[Opening MATERIALS PROVIDED section]
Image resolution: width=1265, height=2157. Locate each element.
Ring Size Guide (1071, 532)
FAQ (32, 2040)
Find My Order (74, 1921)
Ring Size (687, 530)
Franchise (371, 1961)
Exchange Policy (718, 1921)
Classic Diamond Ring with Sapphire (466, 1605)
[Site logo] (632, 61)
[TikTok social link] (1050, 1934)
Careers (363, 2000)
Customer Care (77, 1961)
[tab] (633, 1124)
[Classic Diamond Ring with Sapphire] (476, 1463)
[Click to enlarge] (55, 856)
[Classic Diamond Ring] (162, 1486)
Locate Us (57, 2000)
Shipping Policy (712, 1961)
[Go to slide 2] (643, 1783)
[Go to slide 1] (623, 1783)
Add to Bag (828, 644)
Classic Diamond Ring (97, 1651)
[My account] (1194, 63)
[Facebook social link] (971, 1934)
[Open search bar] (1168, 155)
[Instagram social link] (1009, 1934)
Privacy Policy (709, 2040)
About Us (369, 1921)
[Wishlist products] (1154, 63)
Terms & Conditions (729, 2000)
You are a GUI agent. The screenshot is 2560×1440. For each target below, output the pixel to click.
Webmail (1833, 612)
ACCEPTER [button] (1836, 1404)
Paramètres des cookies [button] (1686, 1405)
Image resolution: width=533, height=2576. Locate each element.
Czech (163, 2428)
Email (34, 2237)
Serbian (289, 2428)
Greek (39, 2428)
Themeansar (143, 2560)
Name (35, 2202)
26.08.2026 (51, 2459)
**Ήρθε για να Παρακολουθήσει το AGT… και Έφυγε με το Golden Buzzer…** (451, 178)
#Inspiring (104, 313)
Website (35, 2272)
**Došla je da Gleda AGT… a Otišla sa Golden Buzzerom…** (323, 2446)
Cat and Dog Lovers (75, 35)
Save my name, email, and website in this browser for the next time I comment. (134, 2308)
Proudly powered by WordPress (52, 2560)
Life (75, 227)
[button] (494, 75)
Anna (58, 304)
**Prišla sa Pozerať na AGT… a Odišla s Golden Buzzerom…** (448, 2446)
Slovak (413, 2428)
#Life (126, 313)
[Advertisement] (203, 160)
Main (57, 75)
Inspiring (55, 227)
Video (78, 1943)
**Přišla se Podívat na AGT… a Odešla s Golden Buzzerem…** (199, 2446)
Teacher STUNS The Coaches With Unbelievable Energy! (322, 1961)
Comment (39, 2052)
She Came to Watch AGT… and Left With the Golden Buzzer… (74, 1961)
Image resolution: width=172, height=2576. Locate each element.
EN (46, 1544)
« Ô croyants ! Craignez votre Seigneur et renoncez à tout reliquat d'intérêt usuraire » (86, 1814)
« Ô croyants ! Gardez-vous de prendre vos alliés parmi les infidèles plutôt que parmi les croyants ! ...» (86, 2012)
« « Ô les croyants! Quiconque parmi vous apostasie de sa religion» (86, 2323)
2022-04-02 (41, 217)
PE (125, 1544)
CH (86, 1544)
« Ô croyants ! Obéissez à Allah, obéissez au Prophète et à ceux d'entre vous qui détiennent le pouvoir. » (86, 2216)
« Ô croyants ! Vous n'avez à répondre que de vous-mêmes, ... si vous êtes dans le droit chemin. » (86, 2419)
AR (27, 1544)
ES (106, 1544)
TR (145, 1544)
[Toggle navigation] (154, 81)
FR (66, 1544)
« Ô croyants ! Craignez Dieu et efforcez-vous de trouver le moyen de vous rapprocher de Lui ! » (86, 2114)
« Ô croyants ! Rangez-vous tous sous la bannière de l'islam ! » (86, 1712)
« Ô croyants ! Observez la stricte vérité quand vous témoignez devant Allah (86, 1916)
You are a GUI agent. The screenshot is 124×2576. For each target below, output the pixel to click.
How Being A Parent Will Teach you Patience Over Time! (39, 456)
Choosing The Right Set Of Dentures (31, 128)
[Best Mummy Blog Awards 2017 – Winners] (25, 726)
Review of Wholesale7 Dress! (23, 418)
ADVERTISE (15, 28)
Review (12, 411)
[Closing MATERIALS PROVIDED section]
- WORK ORDER: Repeat each record exactly, leaving nothing out.

- WRITTEN ANSWER:
Image resolution: width=1265, height=2157. Locate each element.
Ring Size Guide (1071, 532)
FAQ (32, 2040)
Find My Order (74, 1921)
Ring Size (687, 530)
Franchise (371, 1961)
Exchange Policy (718, 1921)
Classic Diamond Ring with Sapphire (466, 1605)
[Site logo] (632, 61)
[TikTok social link] (1050, 1934)
Careers (363, 2000)
Customer Care (77, 1961)
[tab] (633, 1124)
[Classic Diamond Ring with Sapphire] (476, 1463)
[Click to enlarge] (55, 856)
[Classic Diamond Ring] (162, 1486)
Locate Us (57, 2000)
Shipping Policy (712, 1961)
[Go to slide 2] (643, 1783)
[Go to slide 1] (623, 1783)
Add to Bag (828, 644)
Classic Diamond Ring (97, 1651)
[My account] (1194, 63)
[Facebook social link] (971, 1934)
[Open search bar] (1168, 155)
[Instagram social link] (1009, 1934)
Privacy Policy (709, 2040)
About Us (369, 1921)
[Wishlist products] (1154, 63)
Terms & Conditions (729, 2000)
You are a GUI agent. The screenshot is 2560×1440. For each target below, output the pixel to click.
Webmail (1833, 612)
ACCEPTER [button] (1836, 1404)
Paramètres des cookies [button] (1686, 1405)
Image resolution: width=533, height=2576. Locate each element.
Czech (163, 2428)
Email (34, 2237)
Serbian (289, 2428)
Greek (39, 2428)
Themeansar (143, 2560)
Name (35, 2202)
26.08.2026 (51, 2459)
**Ήρθε για να Παρακολουθήσει το AGT… και Έφυγε με το Golden Buzzer…** (451, 178)
#Inspiring (104, 313)
Website (35, 2272)
**Došla je da Gleda AGT… a Otišla sa Golden Buzzerom…** (323, 2446)
Cat and Dog Lovers (75, 35)
Save my name, email, and website in this browser for the next time I comment. (134, 2308)
Proudly powered by WordPress (52, 2560)
Life (75, 227)
[button] (494, 75)
Anna (58, 304)
**Prišla sa Pozerať na AGT… a Odišla s Golden Buzzerom…** (448, 2446)
Slovak (413, 2428)
#Life (126, 313)
[Advertisement] (203, 160)
Main (57, 75)
Inspiring (55, 227)
Video (78, 1943)
**Přišla se Podívat na AGT… a Odešla s Golden Buzzerem…** (199, 2446)
Teacher STUNS The Coaches With Unbelievable Energy! (322, 1961)
Comment (39, 2052)
She Came to Watch AGT… and Left With the Golden Buzzer… (74, 1961)
Image resolution: width=172, height=2576. Locate each element.
EN (46, 1544)
« Ô croyants ! Craignez votre Seigneur et renoncez à tout reliquat d'intérêt usuraire » (86, 1814)
« Ô croyants ! Gardez-vous de prendre vos alliés parmi les infidèles plutôt que parmi les croyants ! ...» (86, 2012)
« « Ô les croyants! Quiconque parmi vous apostasie de sa religion» (86, 2323)
2022-04-02 (41, 217)
PE (125, 1544)
CH (86, 1544)
« Ô croyants ! Obéissez à Allah, obéissez au Prophète et à ceux d'entre vous qui détiennent le pouvoir. » (86, 2216)
« Ô croyants ! Vous n'avez à répondre que de vous-mêmes, ... si vous êtes dans le droit chemin. » (86, 2419)
AR (27, 1544)
ES (106, 1544)
TR (145, 1544)
[Toggle navigation] (154, 81)
FR (66, 1544)
« Ô croyants ! Craignez Dieu et efforcez-vous de trouver le moyen de vous rapprocher de Lui ! » (86, 2114)
« Ô croyants ! Rangez-vous tous sous la bannière de l'islam ! » (86, 1712)
« Ô croyants ! Observez la stricte vérité quand vous témoignez devant Allah (86, 1916)
You are a GUI agent. The screenshot is 124×2576. For each target below, output the pixel to click.
How Being A Parent Will Teach you Patience Over Time! (39, 456)
Choosing The Right Set Of Dentures (31, 128)
[Best Mummy Blog Awards 2017 – Winners] (25, 726)
Review of Wholesale7 Dress! (23, 418)
ADVERTISE (15, 28)
Review (12, 411)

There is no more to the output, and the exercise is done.